**DATA EXCERPTS**
□ □ □ □ □

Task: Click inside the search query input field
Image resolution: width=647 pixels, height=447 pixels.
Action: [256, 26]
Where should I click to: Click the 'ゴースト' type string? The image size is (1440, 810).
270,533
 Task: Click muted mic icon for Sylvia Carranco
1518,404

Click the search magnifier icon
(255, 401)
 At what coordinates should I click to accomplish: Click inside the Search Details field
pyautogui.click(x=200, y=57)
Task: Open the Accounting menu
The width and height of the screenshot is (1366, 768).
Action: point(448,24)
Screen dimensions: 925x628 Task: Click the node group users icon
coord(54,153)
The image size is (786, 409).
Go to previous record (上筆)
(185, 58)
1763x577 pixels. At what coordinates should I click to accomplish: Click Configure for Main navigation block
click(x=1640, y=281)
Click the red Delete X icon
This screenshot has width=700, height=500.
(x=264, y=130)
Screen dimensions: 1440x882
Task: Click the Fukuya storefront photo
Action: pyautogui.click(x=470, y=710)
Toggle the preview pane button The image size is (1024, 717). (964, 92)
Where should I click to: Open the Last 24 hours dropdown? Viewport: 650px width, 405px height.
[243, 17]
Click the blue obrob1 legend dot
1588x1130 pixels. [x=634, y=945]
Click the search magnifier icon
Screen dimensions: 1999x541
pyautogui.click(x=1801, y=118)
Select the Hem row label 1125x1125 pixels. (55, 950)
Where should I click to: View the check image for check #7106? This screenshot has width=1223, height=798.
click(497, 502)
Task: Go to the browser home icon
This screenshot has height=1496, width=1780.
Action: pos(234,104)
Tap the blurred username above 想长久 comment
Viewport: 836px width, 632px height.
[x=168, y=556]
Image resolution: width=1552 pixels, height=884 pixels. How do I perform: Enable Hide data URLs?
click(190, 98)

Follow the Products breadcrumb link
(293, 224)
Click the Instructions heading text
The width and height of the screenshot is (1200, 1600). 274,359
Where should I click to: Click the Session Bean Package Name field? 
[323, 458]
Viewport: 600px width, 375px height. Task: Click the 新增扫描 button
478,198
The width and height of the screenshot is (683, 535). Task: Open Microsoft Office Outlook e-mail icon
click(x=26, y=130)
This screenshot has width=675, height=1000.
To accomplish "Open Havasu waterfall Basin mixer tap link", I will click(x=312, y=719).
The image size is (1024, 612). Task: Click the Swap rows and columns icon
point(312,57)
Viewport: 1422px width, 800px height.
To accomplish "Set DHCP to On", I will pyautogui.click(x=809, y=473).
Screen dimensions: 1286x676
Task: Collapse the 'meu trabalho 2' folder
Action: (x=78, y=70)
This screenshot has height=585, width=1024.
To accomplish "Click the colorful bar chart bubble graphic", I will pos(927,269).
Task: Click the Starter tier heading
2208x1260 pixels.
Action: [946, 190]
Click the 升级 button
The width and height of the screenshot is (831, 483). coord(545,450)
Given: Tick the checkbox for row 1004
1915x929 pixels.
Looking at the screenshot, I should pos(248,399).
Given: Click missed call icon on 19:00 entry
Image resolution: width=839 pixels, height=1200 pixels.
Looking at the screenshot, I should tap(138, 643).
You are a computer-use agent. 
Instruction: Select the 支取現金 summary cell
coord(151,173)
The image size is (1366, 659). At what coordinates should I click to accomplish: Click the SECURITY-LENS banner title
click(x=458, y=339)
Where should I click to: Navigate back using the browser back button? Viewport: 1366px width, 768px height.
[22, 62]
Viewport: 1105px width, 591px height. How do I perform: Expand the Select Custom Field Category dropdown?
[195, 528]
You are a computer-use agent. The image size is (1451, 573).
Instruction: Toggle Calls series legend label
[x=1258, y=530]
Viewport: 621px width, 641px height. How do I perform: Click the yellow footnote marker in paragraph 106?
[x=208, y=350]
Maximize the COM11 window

□ □ □ □ □

**WHAT IS EXPECTED**
Your answer must be an exact copy of all the entries.

**WRITTEN RESPONSE**
Task: Click inside the search query input field
Image resolution: width=647 pixels, height=447 pixels.
Action: [256, 26]
Where should I click to: Click the 'ゴースト' type string? The image size is (1440, 810).
270,533
 Task: Click muted mic icon for Sylvia Carranco
1518,404

Click the search magnifier icon
(255, 401)
 At what coordinates should I click to accomplish: Click inside the Search Details field
pyautogui.click(x=200, y=57)
Task: Open the Accounting menu
The width and height of the screenshot is (1366, 768).
Action: point(448,24)
Screen dimensions: 925x628 Task: Click the node group users icon
coord(54,153)
The image size is (786, 409).
Go to previous record (上筆)
(185, 58)
1763x577 pixels. At what coordinates should I click to accomplish: Click Configure for Main navigation block
click(x=1640, y=281)
Click the red Delete X icon
This screenshot has width=700, height=500.
(x=264, y=130)
Screen dimensions: 1440x882
Task: Click the Fukuya storefront photo
Action: pyautogui.click(x=470, y=710)
Toggle the preview pane button The image size is (1024, 717). (964, 92)
Where should I click to: Open the Last 24 hours dropdown? Viewport: 650px width, 405px height.
[243, 17]
Click the blue obrob1 legend dot
1588x1130 pixels. [x=634, y=945]
Click the search magnifier icon
Screen dimensions: 1999x541
pyautogui.click(x=1801, y=118)
Select the Hem row label 1125x1125 pixels. (55, 950)
Where should I click to: View the check image for check #7106? This screenshot has width=1223, height=798.
click(497, 502)
Task: Go to the browser home icon
This screenshot has height=1496, width=1780.
Action: pos(234,104)
Tap the blurred username above 想长久 comment
Viewport: 836px width, 632px height.
[x=168, y=556]
Image resolution: width=1552 pixels, height=884 pixels. How do I perform: Enable Hide data URLs?
click(190, 98)

Follow the Products breadcrumb link
(293, 224)
Click the Instructions heading text
The width and height of the screenshot is (1200, 1600). 274,359
Where should I click to: Click the Session Bean Package Name field? 
[323, 458]
Viewport: 600px width, 375px height. Task: Click the 新增扫描 button
478,198
The width and height of the screenshot is (683, 535). Task: Open Microsoft Office Outlook e-mail icon
click(x=26, y=130)
This screenshot has width=675, height=1000.
To accomplish "Open Havasu waterfall Basin mixer tap link", I will click(x=312, y=719).
The image size is (1024, 612). Task: Click the Swap rows and columns icon
point(312,57)
Viewport: 1422px width, 800px height.
To accomplish "Set DHCP to On", I will pyautogui.click(x=809, y=473).
Screen dimensions: 1286x676
Task: Collapse the 'meu trabalho 2' folder
Action: (x=78, y=70)
This screenshot has height=585, width=1024.
To accomplish "Click the colorful bar chart bubble graphic", I will pos(927,269).
Task: Click the Starter tier heading
2208x1260 pixels.
Action: [946, 190]
Click the 升级 button
The width and height of the screenshot is (831, 483). coord(545,450)
Given: Tick the checkbox for row 1004
1915x929 pixels.
Looking at the screenshot, I should pos(248,399).
Given: Click missed call icon on 19:00 entry
Image resolution: width=839 pixels, height=1200 pixels.
Looking at the screenshot, I should tap(138, 643).
You are a computer-use agent. 
Instruction: Select the 支取現金 summary cell
coord(151,173)
The image size is (1366, 659). At what coordinates should I click to accomplish: Click the SECURITY-LENS banner title
click(x=458, y=339)
Where should I click to: Navigate back using the browser back button? Viewport: 1366px width, 768px height.
[22, 62]
Viewport: 1105px width, 591px height. How do I perform: Expand the Select Custom Field Category dropdown?
[195, 528]
You are a computer-use agent. The image size is (1451, 573).
Instruction: Toggle Calls series legend label
[x=1258, y=530]
Viewport: 621px width, 641px height. How do I perform: Click the yellow footnote marker in paragraph 106?
[x=208, y=350]
Maximize the COM11 window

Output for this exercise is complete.